The retailer’s supply chain forecasts are two to three weeks in advance at a minimum, Hackett says, and commitments with suppliers are made at least five days out.
Hackett says its retail clients that it supplies orders for plan to offer shoppers midnight as the cutoff for next-day orders within 12 months, which would challenging for Arena Flowers to handle, he says. “We’re a small island but it can be tricky to logistically coordinate delivery 600 or 700 miles away,” he says.
Mobile-first way forward
Building a stronger retention of customers is the company’s next goal and may involve a combination of an app as well as a rewards plan.
Arena Flowers houses its website with Amazon Web Services (AWS) and did not have a problem handling the additional traffic on its site in 2020 and 2021, Hackett says. “It’s easy for us to dial up or down to handle the fluctuations in web traffic,” he says. One day may be slower while the next might jump by 18 times the norm, he says.
While its robust website allows Arena Flowers to personalize the customer experience, Hackett says the next point of action is to focus on customer growth using mobile.

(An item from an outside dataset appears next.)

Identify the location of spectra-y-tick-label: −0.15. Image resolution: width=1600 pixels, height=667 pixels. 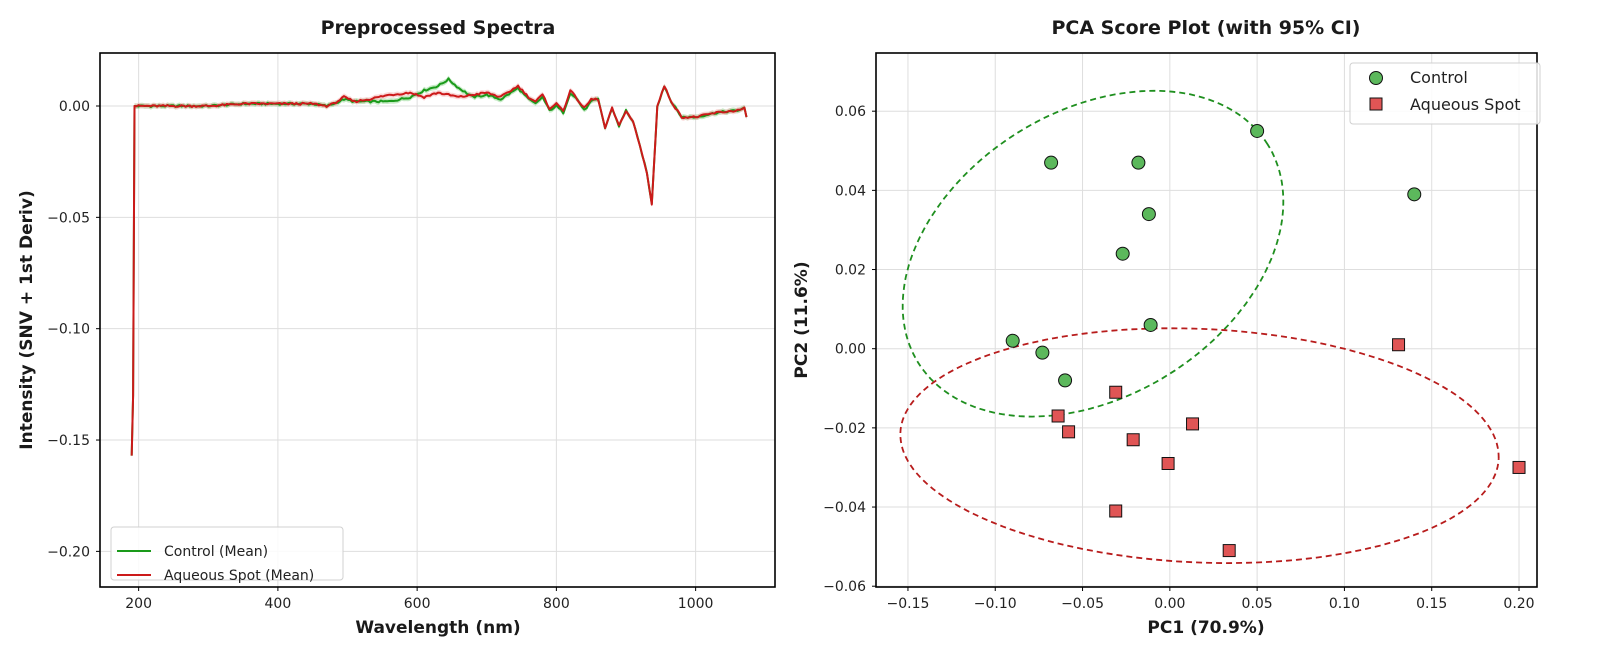
(68, 441).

“There were competitors who did a better job than us with mobile, particularly in the second year of lockdown,” Hackett says. “And I think it’s possibly to do with their having apps.”
Hackett wants to give people reasons to come back to Arena Flowers.
Less than three years ago mobile customers accounted for only 20% of sales. Today, 50% of Arena Flowers’ traffic comes through mobile, “which is astonishing,” Hackett says. “It means everything we do has to be mobile first.”
Arena Flowers is No. 494 in Digital Commerce 360’s Europe Database.